All testing methods can result in false negatives, i.e., a test that does not detect Phytophthora when it is present. False negative results may arise for a number of reasons. All testing methodologies (e.g. immunoassay [ELISA], culturing, baiting) have limits in sensitivity and are subject to factors that can interfere with the test. The quality, quantity, size, and condition of the sample, as well as the training of the sampler, can also affect whether a pathogen is detected in a sample. Examples of situations that can result in false negative results include:
Because of the potential for false negatives, a single negative test or set of tests should not be considered as definitive and representative of the entire batch of plants or the nursery as a whole. Negative results can be viewed with greater confidence if potential interfering factors have been ruled out, the most suspicious or symptomatic plants are sampled, fungicides have not been applied, and multiple tests conducted over time are all negative.
In contrast, even a single positive result is meaningful if the detection comes from a test protocol that does not produce false positives, such as baiting, isolation, and PCR. Baiting and direct isolation result in recovery of the pathogen, indicating that it is viable, whereas PCR detects DNA, which may come from living or dead cells.

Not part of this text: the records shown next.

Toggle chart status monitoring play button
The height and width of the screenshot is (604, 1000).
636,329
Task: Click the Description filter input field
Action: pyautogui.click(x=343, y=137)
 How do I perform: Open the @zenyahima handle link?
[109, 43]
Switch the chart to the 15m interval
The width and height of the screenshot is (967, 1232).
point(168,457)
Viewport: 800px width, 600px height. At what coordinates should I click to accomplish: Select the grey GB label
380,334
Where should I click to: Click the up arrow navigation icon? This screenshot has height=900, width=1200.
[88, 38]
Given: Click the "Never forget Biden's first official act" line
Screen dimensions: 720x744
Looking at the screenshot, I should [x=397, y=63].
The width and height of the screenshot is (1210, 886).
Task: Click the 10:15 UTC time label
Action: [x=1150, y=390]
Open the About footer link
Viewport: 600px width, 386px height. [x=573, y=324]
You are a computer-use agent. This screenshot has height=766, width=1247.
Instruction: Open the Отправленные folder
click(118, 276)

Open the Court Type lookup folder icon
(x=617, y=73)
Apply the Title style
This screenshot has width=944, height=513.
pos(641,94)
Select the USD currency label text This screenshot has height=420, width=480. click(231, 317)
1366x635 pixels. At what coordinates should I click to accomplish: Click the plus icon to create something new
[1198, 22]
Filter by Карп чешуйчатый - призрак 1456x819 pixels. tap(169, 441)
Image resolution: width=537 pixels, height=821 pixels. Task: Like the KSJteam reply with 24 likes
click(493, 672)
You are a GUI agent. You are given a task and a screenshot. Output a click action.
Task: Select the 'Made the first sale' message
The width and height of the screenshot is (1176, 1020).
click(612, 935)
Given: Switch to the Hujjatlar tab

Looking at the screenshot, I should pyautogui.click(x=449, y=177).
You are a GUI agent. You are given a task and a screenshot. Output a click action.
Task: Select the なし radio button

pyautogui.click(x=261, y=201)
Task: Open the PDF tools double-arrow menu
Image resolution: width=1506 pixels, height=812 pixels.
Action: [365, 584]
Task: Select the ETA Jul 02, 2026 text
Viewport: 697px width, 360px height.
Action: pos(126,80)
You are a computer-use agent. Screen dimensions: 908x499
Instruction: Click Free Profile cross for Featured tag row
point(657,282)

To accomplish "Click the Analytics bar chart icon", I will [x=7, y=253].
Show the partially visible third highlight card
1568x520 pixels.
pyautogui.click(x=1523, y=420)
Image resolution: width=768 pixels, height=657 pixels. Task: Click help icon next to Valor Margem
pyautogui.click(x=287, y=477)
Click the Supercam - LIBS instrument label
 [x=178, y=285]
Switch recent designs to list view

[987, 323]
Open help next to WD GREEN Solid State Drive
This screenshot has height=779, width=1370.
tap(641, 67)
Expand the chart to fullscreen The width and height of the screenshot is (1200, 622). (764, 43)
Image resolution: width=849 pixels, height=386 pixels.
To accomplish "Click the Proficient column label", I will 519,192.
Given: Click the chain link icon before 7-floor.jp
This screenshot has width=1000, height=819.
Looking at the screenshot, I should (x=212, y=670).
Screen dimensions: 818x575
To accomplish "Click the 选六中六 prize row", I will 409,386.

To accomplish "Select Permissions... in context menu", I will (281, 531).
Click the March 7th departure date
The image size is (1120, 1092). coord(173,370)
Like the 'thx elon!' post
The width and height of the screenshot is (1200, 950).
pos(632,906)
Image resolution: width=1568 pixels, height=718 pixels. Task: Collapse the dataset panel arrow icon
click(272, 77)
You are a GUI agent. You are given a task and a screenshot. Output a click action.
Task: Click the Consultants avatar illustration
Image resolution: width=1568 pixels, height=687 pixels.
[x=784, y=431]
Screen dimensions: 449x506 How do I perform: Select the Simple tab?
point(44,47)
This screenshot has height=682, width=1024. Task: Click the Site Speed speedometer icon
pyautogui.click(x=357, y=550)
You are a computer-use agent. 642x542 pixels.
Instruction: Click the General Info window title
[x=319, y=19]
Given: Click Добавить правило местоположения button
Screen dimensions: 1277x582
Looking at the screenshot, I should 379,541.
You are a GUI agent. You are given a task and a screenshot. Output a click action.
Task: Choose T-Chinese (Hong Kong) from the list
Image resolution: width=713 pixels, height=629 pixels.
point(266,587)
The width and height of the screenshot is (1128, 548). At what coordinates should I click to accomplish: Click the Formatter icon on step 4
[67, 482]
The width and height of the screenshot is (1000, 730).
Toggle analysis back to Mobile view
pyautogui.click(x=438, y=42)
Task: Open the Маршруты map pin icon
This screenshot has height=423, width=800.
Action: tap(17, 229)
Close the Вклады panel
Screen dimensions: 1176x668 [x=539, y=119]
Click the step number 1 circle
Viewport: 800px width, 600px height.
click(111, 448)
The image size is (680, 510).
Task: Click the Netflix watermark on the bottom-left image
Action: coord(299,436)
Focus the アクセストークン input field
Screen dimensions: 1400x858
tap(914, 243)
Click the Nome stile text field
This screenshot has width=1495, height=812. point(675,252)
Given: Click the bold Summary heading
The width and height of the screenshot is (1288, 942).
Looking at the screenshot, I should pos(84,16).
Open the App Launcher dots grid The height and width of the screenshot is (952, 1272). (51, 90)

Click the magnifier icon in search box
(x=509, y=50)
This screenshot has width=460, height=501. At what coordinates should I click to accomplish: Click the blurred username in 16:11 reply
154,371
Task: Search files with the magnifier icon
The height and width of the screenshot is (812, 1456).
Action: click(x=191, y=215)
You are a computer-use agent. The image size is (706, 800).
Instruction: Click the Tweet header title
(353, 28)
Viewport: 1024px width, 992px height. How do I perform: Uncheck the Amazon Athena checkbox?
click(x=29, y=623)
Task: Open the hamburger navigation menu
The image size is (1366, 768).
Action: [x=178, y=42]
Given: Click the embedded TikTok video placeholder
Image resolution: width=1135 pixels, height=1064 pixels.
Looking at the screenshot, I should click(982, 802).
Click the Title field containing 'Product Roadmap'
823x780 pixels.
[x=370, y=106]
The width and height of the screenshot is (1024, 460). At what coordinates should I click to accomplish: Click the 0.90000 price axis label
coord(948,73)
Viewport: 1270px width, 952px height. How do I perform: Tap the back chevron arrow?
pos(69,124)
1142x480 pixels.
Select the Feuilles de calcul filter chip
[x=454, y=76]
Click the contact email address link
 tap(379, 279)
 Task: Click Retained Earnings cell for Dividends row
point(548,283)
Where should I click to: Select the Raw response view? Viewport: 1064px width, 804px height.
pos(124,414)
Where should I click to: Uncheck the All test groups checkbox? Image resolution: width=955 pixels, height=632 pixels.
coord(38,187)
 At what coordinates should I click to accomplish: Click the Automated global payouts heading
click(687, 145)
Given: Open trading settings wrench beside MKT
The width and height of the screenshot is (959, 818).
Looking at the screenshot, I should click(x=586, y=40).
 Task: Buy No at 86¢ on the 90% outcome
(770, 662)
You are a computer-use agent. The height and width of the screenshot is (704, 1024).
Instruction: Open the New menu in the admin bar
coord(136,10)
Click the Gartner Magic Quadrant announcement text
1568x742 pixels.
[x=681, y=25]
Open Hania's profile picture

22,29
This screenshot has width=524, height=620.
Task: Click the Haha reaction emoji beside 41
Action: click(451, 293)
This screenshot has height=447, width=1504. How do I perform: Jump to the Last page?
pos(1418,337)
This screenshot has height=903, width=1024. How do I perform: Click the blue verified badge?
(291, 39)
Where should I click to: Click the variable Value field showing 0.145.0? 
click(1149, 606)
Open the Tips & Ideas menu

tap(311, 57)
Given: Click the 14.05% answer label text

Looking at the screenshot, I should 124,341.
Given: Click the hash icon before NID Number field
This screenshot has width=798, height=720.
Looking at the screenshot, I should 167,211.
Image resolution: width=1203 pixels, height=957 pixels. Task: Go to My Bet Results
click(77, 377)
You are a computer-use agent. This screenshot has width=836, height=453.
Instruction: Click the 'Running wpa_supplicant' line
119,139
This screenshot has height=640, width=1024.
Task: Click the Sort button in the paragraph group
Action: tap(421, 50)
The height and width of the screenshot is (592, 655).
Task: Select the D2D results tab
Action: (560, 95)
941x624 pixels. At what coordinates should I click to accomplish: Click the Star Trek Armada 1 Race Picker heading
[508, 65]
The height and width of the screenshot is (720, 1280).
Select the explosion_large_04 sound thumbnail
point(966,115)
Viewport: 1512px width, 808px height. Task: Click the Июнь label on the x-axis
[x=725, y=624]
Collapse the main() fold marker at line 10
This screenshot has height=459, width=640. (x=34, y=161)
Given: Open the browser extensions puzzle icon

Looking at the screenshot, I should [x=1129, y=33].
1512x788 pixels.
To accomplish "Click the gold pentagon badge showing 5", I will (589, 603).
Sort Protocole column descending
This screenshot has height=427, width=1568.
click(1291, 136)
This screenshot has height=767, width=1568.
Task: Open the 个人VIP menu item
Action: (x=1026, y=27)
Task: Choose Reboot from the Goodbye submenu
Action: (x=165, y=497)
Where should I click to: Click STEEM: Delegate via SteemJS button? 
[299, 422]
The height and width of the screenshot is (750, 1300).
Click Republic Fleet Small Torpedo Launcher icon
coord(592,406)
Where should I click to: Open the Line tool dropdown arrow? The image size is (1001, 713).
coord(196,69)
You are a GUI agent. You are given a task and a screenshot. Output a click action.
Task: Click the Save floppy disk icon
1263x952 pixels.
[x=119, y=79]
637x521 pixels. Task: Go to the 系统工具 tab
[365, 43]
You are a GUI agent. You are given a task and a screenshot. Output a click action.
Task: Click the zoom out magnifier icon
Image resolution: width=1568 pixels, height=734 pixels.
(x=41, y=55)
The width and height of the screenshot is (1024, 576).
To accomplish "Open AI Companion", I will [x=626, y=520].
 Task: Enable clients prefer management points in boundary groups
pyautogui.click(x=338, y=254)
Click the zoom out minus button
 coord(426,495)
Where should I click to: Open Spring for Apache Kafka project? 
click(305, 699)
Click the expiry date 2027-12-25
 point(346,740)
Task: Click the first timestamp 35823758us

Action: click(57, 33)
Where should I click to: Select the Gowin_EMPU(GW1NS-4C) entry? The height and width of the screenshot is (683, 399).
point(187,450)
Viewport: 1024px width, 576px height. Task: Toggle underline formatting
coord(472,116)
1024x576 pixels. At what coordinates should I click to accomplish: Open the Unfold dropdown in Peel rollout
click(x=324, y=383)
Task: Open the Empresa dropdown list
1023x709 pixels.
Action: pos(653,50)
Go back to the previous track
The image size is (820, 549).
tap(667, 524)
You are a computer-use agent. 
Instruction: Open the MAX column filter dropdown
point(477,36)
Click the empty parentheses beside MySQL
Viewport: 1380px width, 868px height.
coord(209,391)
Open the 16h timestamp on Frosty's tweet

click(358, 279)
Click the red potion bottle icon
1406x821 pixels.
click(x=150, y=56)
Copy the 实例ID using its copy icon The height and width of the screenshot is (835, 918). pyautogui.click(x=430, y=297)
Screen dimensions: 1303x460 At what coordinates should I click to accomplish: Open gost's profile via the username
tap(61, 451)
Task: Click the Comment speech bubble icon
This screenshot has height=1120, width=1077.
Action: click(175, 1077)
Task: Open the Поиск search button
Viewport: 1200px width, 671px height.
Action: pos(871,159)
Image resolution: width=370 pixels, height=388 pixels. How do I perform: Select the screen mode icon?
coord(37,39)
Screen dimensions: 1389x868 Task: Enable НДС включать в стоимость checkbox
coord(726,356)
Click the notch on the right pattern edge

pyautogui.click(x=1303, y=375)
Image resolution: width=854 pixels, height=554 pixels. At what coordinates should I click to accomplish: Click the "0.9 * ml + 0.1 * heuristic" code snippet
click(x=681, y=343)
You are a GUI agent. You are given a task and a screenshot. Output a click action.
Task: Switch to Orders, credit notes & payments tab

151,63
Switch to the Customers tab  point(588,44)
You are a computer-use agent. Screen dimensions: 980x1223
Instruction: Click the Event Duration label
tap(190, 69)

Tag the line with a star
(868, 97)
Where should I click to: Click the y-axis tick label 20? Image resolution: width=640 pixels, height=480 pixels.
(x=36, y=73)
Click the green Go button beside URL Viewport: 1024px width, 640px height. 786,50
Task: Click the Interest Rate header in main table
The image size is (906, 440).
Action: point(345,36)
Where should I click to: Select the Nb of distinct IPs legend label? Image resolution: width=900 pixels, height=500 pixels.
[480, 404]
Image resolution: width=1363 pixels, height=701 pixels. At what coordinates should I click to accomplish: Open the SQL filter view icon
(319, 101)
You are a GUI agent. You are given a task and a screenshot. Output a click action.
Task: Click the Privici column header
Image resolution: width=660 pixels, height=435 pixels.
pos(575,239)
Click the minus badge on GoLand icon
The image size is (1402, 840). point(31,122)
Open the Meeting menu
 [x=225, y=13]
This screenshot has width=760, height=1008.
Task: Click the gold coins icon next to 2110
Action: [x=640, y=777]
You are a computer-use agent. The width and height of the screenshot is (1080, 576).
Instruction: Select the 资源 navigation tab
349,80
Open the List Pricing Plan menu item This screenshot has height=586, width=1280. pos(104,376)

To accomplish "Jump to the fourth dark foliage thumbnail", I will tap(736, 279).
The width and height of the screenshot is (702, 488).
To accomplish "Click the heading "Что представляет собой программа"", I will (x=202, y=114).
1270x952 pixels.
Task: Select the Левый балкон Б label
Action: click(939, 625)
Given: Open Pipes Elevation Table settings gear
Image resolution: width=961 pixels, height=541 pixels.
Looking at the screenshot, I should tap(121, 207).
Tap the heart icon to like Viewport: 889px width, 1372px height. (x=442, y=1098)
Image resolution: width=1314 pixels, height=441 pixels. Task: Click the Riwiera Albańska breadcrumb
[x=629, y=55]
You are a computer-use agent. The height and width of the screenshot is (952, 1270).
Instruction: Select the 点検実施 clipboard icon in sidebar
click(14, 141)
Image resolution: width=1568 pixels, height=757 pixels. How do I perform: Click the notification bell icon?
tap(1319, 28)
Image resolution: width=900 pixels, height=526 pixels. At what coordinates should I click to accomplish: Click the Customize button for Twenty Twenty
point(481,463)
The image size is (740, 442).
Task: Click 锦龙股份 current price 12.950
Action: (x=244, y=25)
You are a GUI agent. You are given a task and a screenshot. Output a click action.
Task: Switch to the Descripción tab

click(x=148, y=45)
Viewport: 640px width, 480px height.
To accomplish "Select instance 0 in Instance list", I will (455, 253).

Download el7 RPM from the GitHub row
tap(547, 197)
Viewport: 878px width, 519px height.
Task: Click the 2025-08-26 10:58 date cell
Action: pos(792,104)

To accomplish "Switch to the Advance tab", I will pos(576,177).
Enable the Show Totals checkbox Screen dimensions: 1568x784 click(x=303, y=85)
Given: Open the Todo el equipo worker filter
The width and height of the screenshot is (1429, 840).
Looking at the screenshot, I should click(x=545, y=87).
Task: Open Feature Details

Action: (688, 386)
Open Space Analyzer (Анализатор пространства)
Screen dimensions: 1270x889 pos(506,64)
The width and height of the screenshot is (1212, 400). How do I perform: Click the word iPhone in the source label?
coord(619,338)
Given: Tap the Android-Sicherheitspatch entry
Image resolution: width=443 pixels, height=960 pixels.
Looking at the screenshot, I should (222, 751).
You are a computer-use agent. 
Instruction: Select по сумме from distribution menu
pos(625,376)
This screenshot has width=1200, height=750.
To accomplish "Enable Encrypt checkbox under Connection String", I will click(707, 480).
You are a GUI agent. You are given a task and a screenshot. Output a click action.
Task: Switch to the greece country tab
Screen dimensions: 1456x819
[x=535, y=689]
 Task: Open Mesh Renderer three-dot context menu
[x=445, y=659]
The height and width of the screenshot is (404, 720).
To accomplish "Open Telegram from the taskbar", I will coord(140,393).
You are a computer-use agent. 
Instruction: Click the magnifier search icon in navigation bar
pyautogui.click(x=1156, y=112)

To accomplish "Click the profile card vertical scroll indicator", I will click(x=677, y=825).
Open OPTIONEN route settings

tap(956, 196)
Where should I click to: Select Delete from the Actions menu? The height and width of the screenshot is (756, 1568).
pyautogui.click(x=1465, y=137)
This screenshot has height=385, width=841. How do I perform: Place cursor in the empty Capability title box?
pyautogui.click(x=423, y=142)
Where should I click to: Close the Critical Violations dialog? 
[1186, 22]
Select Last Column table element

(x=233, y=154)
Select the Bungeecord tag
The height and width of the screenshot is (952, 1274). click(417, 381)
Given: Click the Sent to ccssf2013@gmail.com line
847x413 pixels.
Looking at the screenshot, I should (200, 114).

Currently-available immunoassay tests (e.g., Agdia Phytophthora ELISA test strips) can provide false positives because they cross-react with closely related Pythium and Phytopythium species, which may or may not be pathogenic. Nonetheless, because clean production practices that exclude Phytophthora should also eliminate or minimize Pythium and Phytopythium, a positive ELISA test in a clean production block is still a cause for concern.